§ Records for this exercise

------------

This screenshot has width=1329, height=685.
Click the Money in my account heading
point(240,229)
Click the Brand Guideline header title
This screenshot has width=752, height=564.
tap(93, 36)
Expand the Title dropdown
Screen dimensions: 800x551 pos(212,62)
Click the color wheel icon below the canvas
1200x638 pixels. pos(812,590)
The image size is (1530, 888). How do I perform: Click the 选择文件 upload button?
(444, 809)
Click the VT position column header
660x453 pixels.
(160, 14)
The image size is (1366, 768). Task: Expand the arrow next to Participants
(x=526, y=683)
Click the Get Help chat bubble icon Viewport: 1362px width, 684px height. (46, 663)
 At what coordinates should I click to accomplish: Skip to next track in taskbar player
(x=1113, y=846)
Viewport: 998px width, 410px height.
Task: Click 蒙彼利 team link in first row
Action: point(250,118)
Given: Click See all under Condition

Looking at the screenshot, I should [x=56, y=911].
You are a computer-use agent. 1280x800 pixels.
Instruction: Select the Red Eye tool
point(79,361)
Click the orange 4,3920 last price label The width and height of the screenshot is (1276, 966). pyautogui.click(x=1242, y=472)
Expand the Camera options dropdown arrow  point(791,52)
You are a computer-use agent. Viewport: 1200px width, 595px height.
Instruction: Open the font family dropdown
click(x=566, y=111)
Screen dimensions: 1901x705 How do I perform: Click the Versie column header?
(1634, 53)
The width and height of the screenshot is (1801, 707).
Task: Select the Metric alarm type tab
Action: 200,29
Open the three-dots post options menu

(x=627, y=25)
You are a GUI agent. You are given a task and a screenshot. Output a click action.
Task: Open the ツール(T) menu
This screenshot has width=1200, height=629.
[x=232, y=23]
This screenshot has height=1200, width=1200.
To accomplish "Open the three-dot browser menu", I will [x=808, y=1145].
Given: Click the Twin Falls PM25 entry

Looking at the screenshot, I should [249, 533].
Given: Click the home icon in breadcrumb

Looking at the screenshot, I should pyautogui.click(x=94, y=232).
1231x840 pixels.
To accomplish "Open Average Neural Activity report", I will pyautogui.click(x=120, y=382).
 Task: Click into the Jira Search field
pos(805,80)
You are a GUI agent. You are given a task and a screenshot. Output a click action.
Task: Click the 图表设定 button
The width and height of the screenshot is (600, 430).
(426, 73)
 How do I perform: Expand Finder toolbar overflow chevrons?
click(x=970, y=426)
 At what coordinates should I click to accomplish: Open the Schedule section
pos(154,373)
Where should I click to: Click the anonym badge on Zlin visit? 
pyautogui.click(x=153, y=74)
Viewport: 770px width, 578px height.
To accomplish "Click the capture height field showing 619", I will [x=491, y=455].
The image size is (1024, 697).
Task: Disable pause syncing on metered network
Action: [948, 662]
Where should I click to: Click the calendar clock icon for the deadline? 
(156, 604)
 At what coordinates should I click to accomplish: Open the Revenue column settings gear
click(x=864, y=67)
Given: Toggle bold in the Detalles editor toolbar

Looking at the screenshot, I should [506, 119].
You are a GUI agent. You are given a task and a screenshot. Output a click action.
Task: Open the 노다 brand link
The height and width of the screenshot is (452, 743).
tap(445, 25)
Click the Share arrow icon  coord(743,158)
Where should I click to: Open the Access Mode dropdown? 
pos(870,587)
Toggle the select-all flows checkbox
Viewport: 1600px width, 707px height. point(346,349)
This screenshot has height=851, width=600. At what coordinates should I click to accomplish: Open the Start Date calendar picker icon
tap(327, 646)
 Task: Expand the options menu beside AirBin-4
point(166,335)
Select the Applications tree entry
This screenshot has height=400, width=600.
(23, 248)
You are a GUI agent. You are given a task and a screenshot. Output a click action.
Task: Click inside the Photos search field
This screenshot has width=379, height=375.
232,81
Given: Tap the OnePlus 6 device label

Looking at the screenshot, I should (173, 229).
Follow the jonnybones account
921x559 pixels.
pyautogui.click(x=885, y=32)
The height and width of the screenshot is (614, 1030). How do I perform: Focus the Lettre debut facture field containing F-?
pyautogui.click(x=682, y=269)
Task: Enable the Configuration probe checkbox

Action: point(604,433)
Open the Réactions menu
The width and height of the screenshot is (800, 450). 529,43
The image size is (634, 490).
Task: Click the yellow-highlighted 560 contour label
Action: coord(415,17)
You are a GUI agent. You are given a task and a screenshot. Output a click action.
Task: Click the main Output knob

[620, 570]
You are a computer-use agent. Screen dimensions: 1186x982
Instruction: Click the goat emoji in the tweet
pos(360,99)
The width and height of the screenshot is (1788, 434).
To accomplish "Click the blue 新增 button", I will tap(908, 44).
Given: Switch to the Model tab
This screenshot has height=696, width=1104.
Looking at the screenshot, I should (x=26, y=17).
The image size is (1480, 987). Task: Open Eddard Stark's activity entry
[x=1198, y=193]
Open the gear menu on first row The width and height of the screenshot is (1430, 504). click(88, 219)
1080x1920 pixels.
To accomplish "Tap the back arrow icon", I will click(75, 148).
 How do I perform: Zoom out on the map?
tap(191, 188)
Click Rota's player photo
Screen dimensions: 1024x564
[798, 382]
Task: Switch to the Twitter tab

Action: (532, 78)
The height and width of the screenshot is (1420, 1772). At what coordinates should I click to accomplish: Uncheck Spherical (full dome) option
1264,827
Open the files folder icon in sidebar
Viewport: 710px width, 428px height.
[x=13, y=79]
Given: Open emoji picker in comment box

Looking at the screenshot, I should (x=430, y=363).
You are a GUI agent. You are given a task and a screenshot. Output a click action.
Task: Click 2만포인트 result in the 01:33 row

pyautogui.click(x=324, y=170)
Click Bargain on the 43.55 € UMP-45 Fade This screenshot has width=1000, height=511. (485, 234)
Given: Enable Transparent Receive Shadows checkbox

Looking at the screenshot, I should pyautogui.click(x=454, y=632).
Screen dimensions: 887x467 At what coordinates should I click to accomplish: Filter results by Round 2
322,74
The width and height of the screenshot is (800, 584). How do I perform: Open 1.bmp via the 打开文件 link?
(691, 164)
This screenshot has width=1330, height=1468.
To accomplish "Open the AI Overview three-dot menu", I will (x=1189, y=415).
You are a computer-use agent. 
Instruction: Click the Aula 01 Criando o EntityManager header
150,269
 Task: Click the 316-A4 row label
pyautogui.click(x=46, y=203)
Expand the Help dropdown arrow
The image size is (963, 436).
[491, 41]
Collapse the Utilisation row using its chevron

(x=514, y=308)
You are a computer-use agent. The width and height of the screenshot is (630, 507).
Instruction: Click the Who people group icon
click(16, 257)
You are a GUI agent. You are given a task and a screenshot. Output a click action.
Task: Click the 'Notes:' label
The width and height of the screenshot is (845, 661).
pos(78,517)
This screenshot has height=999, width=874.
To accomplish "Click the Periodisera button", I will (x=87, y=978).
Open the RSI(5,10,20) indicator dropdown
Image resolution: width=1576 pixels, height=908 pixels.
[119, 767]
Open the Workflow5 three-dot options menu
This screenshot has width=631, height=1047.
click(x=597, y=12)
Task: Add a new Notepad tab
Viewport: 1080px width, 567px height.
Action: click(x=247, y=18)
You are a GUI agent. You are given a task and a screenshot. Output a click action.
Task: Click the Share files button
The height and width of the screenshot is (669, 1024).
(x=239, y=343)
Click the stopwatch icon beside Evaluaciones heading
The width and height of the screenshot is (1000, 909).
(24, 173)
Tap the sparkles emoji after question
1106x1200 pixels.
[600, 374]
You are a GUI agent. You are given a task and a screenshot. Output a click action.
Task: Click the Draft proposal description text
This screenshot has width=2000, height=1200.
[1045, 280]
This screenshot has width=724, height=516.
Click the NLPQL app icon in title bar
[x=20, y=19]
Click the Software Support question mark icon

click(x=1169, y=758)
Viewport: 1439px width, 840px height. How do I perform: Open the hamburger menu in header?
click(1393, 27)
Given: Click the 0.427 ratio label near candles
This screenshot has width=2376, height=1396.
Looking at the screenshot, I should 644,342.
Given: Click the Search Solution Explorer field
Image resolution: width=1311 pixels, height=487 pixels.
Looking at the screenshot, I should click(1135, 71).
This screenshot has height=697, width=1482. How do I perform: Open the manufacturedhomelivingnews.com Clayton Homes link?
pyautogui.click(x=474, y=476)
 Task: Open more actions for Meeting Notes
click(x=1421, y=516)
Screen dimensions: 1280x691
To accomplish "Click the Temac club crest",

------------

§ Exercise details
How many of the lines above hold "Share"? Answer with only the number.

§ Reply to the exercise
2